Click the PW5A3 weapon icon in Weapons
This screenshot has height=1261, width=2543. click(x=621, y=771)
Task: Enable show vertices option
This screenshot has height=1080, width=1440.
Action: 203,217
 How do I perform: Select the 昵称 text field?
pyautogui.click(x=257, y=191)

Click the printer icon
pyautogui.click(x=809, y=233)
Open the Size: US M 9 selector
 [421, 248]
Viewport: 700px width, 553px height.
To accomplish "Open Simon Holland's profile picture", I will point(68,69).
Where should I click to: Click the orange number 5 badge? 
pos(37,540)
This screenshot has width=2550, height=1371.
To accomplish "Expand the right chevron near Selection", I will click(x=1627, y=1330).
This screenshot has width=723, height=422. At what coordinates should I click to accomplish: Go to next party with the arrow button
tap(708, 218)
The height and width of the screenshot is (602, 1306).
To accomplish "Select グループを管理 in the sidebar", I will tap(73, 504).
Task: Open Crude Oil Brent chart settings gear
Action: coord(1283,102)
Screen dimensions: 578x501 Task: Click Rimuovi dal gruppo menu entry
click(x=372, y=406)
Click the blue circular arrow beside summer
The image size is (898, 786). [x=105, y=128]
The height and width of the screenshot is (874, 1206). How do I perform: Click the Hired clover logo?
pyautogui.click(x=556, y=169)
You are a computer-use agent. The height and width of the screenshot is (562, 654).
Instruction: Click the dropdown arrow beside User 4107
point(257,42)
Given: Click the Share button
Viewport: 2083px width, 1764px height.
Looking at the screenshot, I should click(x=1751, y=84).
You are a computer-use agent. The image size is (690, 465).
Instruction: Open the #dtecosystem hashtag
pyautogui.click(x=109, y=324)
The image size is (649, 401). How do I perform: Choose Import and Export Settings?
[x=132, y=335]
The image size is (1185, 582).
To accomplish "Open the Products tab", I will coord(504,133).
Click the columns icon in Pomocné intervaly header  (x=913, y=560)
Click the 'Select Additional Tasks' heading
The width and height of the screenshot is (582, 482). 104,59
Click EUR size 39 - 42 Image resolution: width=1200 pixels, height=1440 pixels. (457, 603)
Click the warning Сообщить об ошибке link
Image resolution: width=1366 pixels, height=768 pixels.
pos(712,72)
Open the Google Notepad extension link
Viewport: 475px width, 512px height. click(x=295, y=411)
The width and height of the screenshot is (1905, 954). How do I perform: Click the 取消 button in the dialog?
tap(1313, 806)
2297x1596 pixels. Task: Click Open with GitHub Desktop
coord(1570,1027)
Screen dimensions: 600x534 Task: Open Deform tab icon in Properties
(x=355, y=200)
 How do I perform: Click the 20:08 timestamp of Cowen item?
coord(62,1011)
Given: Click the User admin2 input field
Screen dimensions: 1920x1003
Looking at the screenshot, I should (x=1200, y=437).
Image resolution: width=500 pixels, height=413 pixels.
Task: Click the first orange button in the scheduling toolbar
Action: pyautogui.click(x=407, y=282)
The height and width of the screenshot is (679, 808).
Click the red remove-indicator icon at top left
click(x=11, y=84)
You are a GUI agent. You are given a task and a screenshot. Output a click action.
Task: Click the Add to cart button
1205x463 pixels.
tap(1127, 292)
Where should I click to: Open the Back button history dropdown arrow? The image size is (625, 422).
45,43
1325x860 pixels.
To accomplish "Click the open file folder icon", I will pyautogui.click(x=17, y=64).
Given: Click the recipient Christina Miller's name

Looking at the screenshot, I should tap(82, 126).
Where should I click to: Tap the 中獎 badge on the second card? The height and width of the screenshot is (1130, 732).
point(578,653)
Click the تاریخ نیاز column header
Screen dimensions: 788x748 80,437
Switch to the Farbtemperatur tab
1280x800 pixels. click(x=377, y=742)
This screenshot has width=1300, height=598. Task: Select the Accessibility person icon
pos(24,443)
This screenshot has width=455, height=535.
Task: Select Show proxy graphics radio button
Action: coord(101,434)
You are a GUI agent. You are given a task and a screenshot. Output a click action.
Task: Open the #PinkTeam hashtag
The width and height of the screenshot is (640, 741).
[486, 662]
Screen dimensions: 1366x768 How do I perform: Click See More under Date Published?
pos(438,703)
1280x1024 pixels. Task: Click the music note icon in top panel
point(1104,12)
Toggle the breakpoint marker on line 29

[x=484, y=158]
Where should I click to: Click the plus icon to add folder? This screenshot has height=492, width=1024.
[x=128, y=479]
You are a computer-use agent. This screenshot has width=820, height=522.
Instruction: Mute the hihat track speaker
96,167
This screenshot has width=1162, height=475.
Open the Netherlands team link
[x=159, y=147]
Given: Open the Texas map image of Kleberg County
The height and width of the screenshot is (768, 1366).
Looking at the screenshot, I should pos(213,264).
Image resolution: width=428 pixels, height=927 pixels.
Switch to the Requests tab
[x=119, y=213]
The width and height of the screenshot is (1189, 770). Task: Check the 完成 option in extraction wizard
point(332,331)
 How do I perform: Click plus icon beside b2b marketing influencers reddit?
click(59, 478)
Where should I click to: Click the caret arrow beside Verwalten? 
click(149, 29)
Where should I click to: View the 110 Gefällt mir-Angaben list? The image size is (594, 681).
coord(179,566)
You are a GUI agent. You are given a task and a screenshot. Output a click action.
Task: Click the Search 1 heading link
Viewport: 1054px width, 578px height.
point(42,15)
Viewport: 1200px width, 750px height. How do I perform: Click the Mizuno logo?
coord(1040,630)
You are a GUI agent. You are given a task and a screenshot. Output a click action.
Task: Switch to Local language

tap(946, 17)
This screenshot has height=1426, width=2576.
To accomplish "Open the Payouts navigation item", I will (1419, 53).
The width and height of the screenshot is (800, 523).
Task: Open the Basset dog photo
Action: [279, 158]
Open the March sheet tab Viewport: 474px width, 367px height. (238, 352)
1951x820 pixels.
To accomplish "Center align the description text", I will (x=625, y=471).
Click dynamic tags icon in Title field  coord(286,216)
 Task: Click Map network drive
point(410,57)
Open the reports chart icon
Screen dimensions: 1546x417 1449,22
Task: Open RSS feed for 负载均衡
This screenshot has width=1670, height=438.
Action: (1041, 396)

━━━

### TASK BRIEF
Extract every line above and reproduce each one verbatim, in its original order.

### RESULT
Click the PW5A3 weapon icon in Weapons
This screenshot has height=1261, width=2543. click(x=621, y=771)
Task: Enable show vertices option
This screenshot has height=1080, width=1440.
Action: 203,217
 How do I perform: Select the 昵称 text field?
pyautogui.click(x=257, y=191)

Click the printer icon
pyautogui.click(x=809, y=233)
Open the Size: US M 9 selector
 [421, 248]
Viewport: 700px width, 553px height.
To accomplish "Open Simon Holland's profile picture", I will point(68,69).
Where should I click to: Click the orange number 5 badge? 
pos(37,540)
This screenshot has width=2550, height=1371.
To accomplish "Expand the right chevron near Selection", I will click(x=1627, y=1330).
This screenshot has width=723, height=422. At what coordinates should I click to accomplish: Go to next party with the arrow button
tap(708, 218)
The height and width of the screenshot is (602, 1306).
To accomplish "Select グループを管理 in the sidebar", I will tap(73, 504).
Task: Open Crude Oil Brent chart settings gear
Action: coord(1283,102)
Screen dimensions: 578x501 Task: Click Rimuovi dal gruppo menu entry
click(x=372, y=406)
Click the blue circular arrow beside summer
The image size is (898, 786). [x=105, y=128]
The height and width of the screenshot is (874, 1206). How do I perform: Click the Hired clover logo?
pyautogui.click(x=556, y=169)
You are a computer-use agent. The height and width of the screenshot is (562, 654).
Instruction: Click the dropdown arrow beside User 4107
point(257,42)
Given: Click the Share button
Viewport: 2083px width, 1764px height.
Looking at the screenshot, I should click(x=1751, y=84).
You are a computer-use agent. The image size is (690, 465).
Instruction: Open the #dtecosystem hashtag
pyautogui.click(x=109, y=324)
The image size is (649, 401). How do I perform: Choose Import and Export Settings?
[x=132, y=335]
The image size is (1185, 582).
To accomplish "Open the Products tab", I will coord(504,133).
Click the columns icon in Pomocné intervaly header  (x=913, y=560)
Click the 'Select Additional Tasks' heading
The width and height of the screenshot is (582, 482). 104,59
Click EUR size 39 - 42 Image resolution: width=1200 pixels, height=1440 pixels. (457, 603)
Click the warning Сообщить об ошибке link
Image resolution: width=1366 pixels, height=768 pixels.
pos(712,72)
Open the Google Notepad extension link
Viewport: 475px width, 512px height. click(x=295, y=411)
The width and height of the screenshot is (1905, 954). How do I perform: Click the 取消 button in the dialog?
tap(1313, 806)
2297x1596 pixels. Task: Click Open with GitHub Desktop
coord(1570,1027)
Screen dimensions: 600x534 Task: Open Deform tab icon in Properties
(x=355, y=200)
 How do I perform: Click the 20:08 timestamp of Cowen item?
coord(62,1011)
Given: Click the User admin2 input field
Screen dimensions: 1920x1003
Looking at the screenshot, I should (x=1200, y=437).
Image resolution: width=500 pixels, height=413 pixels.
Task: Click the first orange button in the scheduling toolbar
Action: pyautogui.click(x=407, y=282)
The height and width of the screenshot is (679, 808).
Click the red remove-indicator icon at top left
click(x=11, y=84)
You are a GUI agent. You are given a task and a screenshot. Output a click action.
Task: Click the Add to cart button
1205x463 pixels.
tap(1127, 292)
Where should I click to: Open the Back button history dropdown arrow? The image size is (625, 422).
45,43
1325x860 pixels.
To accomplish "Click the open file folder icon", I will pyautogui.click(x=17, y=64).
Given: Click the recipient Christina Miller's name

Looking at the screenshot, I should tap(82, 126).
Where should I click to: Tap the 中獎 badge on the second card? The height and width of the screenshot is (1130, 732).
point(578,653)
Click the تاریخ نیاز column header
Screen dimensions: 788x748 80,437
Switch to the Farbtemperatur tab
1280x800 pixels. click(x=377, y=742)
This screenshot has width=1300, height=598. Task: Select the Accessibility person icon
pos(24,443)
This screenshot has width=455, height=535.
Task: Select Show proxy graphics radio button
Action: coord(101,434)
You are a GUI agent. You are given a task and a screenshot. Output a click action.
Task: Open the #PinkTeam hashtag
The width and height of the screenshot is (640, 741).
[486, 662]
Screen dimensions: 1366x768 How do I perform: Click See More under Date Published?
pos(438,703)
1280x1024 pixels. Task: Click the music note icon in top panel
point(1104,12)
Toggle the breakpoint marker on line 29

[x=484, y=158]
Where should I click to: Click the plus icon to add folder? This screenshot has height=492, width=1024.
[x=128, y=479]
You are a computer-use agent. This screenshot has width=820, height=522.
Instruction: Mute the hihat track speaker
96,167
This screenshot has width=1162, height=475.
Open the Netherlands team link
[x=159, y=147]
Given: Open the Texas map image of Kleberg County
The height and width of the screenshot is (768, 1366).
Looking at the screenshot, I should pos(213,264).
Image resolution: width=428 pixels, height=927 pixels.
Switch to the Requests tab
[x=119, y=213]
The width and height of the screenshot is (1189, 770). Task: Check the 完成 option in extraction wizard
point(332,331)
 How do I perform: Click plus icon beside b2b marketing influencers reddit?
click(59, 478)
Where should I click to: Click the caret arrow beside Verwalten? 
click(149, 29)
Where should I click to: View the 110 Gefällt mir-Angaben list? The image size is (594, 681).
coord(179,566)
You are a GUI agent. You are given a task and a screenshot. Output a click action.
Task: Click the Search 1 heading link
Viewport: 1054px width, 578px height.
point(42,15)
Viewport: 1200px width, 750px height. How do I perform: Click the Mizuno logo?
coord(1040,630)
You are a GUI agent. You are given a task and a screenshot. Output a click action.
Task: Switch to Local language

tap(946, 17)
This screenshot has height=1426, width=2576.
To accomplish "Open the Payouts navigation item", I will (1419, 53).
The width and height of the screenshot is (800, 523).
Task: Open the Basset dog photo
Action: [279, 158]
Open the March sheet tab Viewport: 474px width, 367px height. (238, 352)
1951x820 pixels.
To accomplish "Center align the description text", I will (x=625, y=471).
Click dynamic tags icon in Title field  coord(286,216)
 Task: Click Map network drive
point(410,57)
Open the reports chart icon
Screen dimensions: 1546x417 1449,22
Task: Open RSS feed for 负载均衡
This screenshot has width=1670, height=438.
Action: (1041, 396)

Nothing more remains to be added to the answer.